People who don’t get enough vitamin A can suffer from night blindness, or even total blindness. More than 19 million pregnant women and 30 million children under five don’t get enough vitamin A. Sanhita learned about this during a late-night YouTube rabbit hole. “Solutions like sending supplements are often not possible for inaccessible regions of the world, which are those most affected,” she says. Sanhita began to wonder if she could create a way for people to produce their own vitamin A at home. She decided to develop a fermentation kit to produce Vitamin A’s precursor, beta-carotene.

Tactics and Results

Sanhita selected the mold Blakeslea trispora for her kit, a microbe that is used to produce beta-carotene for things like food coloring. For a high-starch environment to grow her microbes, she chose cassava starch (tapioca), because it is very prevalent in areas where people have a vitamin A deficiency. Sanhita fermented the tapioca with the mold as a solid and a liquid for up to nine days and then tested how to freeze-dry or oven-dry her molds, measuring the beta-carotene they produced.
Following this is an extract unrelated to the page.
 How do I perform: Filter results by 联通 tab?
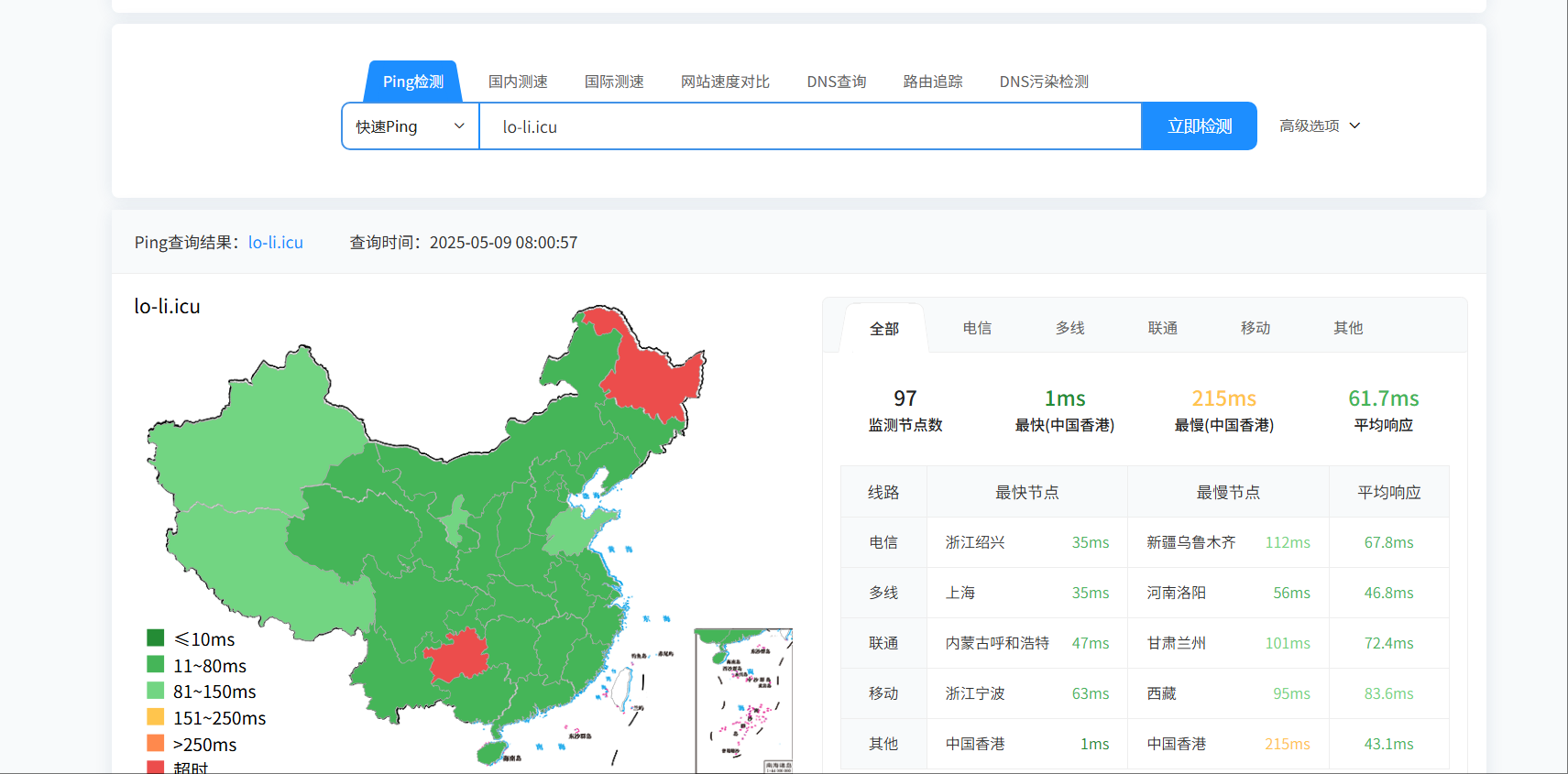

At first, her molds didn’t produce any beta-carotene at all, and Sanhita turned to the literature, finding that she needed to add minerals to trigger it. She found that freeze-drying improved the beta-carotene yield by 68 percent compared to oven-drying. Sanhita’s methods were able to produce 84.22 micrograms/gram of dry-weight of beta-carotene, and she hopes this will be the foundation for a vitamin A-producing fermentation kit in the future.

Sanhita Tummala
Lisa Fryklund Photography/Licensed by Society for Science

Beyond the Project

Sanhita loves to dance and draw. “In my free time, I find myself opening my sketchbook and drawing unique artwork,” she says. While her small town doesn’t offer a lot of STEM opportunities, she says, Sanhita learned to create her own. “Science innovation doesn’t necessarily require high-tech labs—often, it’s the simplest of ideas, things maybe even a middle schooler may be able to think of, that prove to be the most effective solutions.” She would like to become a biomedical engineer.